The Syntax of Matter: Synthesis Planning as the Foundation of Generative Chemistry #472
Authors
Anton Morgunov, Yu Shee, Alexander V Soudackov, Victor S Batista
Abstract
Recent advances in deep learning have improved benchmark performance for chemical property prediction, yet reliable transfer to new chemical domains remains limited. A contributing factor is that many models treat molecules primarily as static graphs, ignoring the causal logic of how they are constructed.
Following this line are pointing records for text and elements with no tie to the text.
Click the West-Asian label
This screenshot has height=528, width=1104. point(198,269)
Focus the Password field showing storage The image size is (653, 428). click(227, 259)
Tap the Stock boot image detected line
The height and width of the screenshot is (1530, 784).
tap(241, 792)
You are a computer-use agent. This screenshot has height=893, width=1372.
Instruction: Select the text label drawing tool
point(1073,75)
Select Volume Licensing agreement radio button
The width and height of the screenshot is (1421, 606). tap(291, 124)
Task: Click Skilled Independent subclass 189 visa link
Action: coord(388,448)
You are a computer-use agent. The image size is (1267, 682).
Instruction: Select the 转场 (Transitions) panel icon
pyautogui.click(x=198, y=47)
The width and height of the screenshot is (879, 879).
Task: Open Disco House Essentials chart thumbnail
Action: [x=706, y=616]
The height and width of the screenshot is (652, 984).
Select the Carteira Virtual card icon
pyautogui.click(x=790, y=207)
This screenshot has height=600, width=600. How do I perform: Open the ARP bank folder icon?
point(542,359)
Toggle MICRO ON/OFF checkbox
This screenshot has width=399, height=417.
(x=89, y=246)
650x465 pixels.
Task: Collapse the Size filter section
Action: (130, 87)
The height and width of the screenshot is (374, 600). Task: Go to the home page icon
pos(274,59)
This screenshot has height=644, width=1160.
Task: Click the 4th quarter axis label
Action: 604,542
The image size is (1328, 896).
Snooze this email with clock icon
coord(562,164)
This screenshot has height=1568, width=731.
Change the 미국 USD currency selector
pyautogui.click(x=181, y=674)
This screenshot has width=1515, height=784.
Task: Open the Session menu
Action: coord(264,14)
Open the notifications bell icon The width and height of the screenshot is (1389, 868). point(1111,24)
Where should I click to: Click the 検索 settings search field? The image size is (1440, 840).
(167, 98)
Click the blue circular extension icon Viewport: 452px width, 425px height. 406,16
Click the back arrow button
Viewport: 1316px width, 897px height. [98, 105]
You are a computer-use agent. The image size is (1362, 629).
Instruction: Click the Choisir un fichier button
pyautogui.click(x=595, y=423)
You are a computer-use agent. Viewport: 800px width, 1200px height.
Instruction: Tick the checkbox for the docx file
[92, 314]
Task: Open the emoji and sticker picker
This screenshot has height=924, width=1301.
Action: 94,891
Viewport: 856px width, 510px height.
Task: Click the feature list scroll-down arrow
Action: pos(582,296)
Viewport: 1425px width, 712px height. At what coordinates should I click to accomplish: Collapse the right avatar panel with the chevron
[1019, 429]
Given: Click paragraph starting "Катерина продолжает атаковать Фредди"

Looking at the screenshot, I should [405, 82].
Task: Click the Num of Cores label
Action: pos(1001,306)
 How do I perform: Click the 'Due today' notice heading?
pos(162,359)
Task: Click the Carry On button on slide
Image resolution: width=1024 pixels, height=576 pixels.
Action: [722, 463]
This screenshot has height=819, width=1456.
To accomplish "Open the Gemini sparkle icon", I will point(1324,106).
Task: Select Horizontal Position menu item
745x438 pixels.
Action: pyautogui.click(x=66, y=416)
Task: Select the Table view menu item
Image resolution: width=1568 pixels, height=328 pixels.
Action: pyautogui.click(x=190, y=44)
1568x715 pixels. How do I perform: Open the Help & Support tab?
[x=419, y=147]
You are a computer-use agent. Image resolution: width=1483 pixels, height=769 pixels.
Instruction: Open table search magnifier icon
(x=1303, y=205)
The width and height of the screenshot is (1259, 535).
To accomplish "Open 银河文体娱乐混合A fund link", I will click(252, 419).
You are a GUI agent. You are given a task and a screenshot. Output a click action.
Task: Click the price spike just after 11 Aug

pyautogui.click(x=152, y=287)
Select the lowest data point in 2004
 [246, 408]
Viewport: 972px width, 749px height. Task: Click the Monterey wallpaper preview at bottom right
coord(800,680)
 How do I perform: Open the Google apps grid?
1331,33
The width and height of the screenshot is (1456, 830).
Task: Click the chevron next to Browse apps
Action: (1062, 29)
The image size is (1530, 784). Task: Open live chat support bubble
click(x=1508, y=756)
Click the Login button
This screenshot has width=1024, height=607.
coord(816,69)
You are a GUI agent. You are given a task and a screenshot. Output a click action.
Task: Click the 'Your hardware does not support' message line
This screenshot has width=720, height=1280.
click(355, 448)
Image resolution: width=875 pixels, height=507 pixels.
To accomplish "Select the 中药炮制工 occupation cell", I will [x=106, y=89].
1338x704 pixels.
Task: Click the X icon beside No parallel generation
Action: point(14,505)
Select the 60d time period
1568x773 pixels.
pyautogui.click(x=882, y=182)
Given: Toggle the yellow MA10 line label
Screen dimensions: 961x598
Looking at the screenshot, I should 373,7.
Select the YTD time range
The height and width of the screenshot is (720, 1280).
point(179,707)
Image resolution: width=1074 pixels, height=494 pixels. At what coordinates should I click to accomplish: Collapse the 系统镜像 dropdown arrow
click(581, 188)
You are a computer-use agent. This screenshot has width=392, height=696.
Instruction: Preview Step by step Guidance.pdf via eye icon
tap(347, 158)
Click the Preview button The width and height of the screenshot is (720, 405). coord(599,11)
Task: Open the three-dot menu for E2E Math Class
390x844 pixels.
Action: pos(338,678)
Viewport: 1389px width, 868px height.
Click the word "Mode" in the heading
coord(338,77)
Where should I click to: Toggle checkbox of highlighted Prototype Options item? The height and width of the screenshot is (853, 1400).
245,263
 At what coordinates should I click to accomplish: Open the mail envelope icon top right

This review surveys multistep synthesis planning (2020-2026) and argues that the field is undergoing a fundamental transition: from an Era of Navigability (2018-2023), focused on the computational feasibility of finding any route through combinatorial search space, to an Era of Validity (2024-Present), focused on the chemical correctness of those routes. We organize the literature around two dominant paradigms, search-based planning and direct sequence generation, and analyze how their design choices relate to different notions of validity. To resolve the ambiguity of current "solvability" metric, which frequently exceeds 99% by measuring only topological connectivity, we introduce a formalized Hierarchy of Chemical Validity (Solv-N). This framework distinguishes between syntactic (Solv-0) and topological (Solv-1) success, which are largely solved, and the higher-order constraints of selectivity (Solv-2) and executability (Solv-3), which remain open challenges. We critically examine how legacy benchmarks and inflated virtual inventories obscure this distinction, and we conclude with a roadmap for synthesis-aware foundation models evaluated under explicit Tier 2-3 constraints.